■ **Record set**
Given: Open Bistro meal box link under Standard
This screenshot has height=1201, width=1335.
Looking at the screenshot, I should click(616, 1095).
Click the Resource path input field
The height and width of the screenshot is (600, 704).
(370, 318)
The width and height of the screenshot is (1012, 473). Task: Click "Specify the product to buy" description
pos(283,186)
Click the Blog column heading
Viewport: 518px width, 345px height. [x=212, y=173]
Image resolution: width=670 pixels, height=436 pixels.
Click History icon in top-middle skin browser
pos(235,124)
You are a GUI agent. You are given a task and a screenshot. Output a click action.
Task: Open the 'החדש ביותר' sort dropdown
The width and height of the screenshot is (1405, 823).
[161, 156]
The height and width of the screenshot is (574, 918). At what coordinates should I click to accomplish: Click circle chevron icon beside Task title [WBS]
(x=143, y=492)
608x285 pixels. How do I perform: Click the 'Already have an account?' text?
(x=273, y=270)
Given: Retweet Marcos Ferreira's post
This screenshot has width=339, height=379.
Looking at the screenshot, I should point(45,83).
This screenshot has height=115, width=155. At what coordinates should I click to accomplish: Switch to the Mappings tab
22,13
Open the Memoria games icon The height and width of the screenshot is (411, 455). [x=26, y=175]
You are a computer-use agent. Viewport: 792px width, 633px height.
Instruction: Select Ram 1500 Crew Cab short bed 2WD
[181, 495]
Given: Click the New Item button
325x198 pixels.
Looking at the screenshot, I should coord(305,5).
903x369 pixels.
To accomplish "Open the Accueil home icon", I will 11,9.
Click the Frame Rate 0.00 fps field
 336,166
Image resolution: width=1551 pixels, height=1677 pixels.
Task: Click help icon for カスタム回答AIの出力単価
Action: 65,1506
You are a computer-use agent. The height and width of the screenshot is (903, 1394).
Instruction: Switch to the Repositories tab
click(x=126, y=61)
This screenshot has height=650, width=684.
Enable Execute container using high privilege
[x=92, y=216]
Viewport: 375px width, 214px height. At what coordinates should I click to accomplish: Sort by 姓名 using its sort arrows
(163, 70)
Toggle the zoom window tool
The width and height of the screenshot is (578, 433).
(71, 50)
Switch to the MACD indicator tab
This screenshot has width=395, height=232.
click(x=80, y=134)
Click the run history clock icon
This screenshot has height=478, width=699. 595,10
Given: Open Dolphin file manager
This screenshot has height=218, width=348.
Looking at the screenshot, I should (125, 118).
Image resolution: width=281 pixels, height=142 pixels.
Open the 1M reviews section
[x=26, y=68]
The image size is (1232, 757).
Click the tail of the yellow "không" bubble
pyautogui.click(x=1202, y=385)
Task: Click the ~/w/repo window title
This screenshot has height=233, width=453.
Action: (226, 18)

■ **Exercise requirements**
Quote the records from their first line to the line with "Given: Retweet Marcos Ferreira's post", inclusive, without adding or dropping anything.

■ **Answer section**
Given: Open Bistro meal box link under Standard
This screenshot has height=1201, width=1335.
Looking at the screenshot, I should click(616, 1095).
Click the Resource path input field
The height and width of the screenshot is (600, 704).
(370, 318)
The width and height of the screenshot is (1012, 473). Task: Click "Specify the product to buy" description
pos(283,186)
Click the Blog column heading
Viewport: 518px width, 345px height. [x=212, y=173]
Image resolution: width=670 pixels, height=436 pixels.
Click History icon in top-middle skin browser
pos(235,124)
You are a GUI agent. You are given a task and a screenshot. Output a click action.
Task: Open the 'החדש ביותר' sort dropdown
The width and height of the screenshot is (1405, 823).
[161, 156]
The height and width of the screenshot is (574, 918). At what coordinates should I click to accomplish: Click circle chevron icon beside Task title [WBS]
(x=143, y=492)
608x285 pixels. How do I perform: Click the 'Already have an account?' text?
(x=273, y=270)
Given: Retweet Marcos Ferreira's post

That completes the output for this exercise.